EXTRACT:
↓

Was ‘pop art’ a term used by yourself or colleagues or was there a different terminology that referred to a new figurative art movement in the 1960s and early 70s?
From the mid-1960s to the mid-1970s there existed an Austrian variant of pop art. Works by Christian Ludwig Attersee and Kiki Kogelnik were significant here, as well as the critical realism of the ‘Wirklichkeiten’ [‘Realities’] group.
Did you ever consider yourself (now or in the past) a pop artist?
Admittedly, I have been inspired repeatedly by advertising brochures and I have displaced and satirised objects of mass consumption, including commodities from sex-shops. But I never considered myself a pop artist. However, perhaps I could still be called a pop artist, since Andy Warhol’s statement ‘I love to do the same thing over and over again’ equally applies to me. I was and still am fixated by our phallocracy.
Did your work engage with current events in the 1960s and early 1970s?
At the start of the 1970s I got engaged in Women’s Lib movements. I worked with women’s groups on implementing cultural-political demands and on creative projects. The engagement with female creativity, the analyses of patriarchal mechanisms of repression, and all the personal experiences connected with this during this time greatly influenced my artistic practice; they marked both form and content.
How did you choose the subject matter for your work included in The World Goes Pop?
Experiencing the lack of female power had made me angry even when I was still a student. My main interest became the phenomenon of male abuse of power; power as disinhibiting aphrodisiac, especially within the realm of sexuality. I did not resolve my anxiety about male sexual violence by joining the call by militant feminists to ‘cut off their balls’. I thought it was more directional and also more subversive to look ironically and in a cartoonish manner – akin to a guided laser – at the phallus in order to disarm it. The Exhibitionism series of objects thus became my first (but not last) body of work of art that rendered the male an object of sexual disrobement and denudation.
Where did you get your imagery from (what, if any, sources did you use)?

↑

SHORT TASK 1: From the interview, set down everything from "Admittedly, I have" down to "and early 1970s?", word for word.
SHORT TASK 2: Name every person the interview mentions by name.

DATASET RECORDS:
↓

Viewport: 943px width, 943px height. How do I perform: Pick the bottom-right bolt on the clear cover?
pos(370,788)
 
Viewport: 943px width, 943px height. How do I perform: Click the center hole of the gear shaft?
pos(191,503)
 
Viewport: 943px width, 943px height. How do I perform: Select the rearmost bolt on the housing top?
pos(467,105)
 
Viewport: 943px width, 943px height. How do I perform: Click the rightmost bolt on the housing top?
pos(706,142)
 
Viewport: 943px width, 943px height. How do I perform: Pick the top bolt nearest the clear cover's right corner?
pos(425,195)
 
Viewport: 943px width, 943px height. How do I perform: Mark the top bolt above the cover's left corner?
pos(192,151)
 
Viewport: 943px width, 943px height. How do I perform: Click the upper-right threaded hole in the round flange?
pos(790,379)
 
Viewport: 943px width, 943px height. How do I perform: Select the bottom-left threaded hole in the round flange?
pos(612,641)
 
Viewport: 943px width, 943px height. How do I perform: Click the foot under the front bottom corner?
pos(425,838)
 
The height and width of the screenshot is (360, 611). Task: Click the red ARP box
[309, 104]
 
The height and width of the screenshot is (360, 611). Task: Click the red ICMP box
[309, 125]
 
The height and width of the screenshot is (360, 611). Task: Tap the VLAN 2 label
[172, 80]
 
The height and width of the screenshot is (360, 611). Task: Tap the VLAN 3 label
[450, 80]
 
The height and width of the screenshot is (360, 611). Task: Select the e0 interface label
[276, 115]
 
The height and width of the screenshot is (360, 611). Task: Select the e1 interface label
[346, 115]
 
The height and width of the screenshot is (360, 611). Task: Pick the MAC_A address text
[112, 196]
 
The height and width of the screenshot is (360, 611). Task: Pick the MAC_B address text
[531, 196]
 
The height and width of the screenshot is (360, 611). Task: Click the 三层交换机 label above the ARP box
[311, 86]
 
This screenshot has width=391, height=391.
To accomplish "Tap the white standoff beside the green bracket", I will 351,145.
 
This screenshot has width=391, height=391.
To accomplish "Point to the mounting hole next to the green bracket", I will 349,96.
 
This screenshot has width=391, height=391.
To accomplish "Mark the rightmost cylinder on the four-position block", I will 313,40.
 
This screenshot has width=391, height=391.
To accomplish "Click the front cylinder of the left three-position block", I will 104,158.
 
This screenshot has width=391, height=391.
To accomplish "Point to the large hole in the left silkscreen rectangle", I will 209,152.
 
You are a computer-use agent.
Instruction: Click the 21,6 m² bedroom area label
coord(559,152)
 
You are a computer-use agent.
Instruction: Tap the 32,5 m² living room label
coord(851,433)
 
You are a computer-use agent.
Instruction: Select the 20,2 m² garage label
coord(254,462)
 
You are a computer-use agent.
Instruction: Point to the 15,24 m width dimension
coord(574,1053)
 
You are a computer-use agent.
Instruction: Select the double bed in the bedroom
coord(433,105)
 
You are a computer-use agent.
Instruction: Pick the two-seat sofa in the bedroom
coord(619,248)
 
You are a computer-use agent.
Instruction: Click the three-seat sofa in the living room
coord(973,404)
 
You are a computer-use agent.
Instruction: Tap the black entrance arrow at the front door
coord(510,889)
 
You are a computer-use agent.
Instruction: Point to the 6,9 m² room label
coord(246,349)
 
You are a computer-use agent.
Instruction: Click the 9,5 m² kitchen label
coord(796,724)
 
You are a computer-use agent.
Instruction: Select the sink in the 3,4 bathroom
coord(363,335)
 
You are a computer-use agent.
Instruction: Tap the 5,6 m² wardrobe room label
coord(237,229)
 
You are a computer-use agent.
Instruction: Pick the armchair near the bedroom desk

↑

TASK RESPONSE 1:
Admittedly, I have been inspired repeatedly by advertising brochures and I have displaced and satirised objects of mass consumption, including commodities from sex-shops. But I never considered myself a pop artist. However, perhaps I could still be called a pop artist, since Andy Warhol’s statement ‘I love to do the same thing over and over again’ equally applies to me. I was and still am fixated by our phallocracy.
Did your work engage with current events in the 1960s and early 1970s?

TASK RESPONSE 2:
Christian Ludwig Attersee
Kiki Kogelnik
Andy Warhol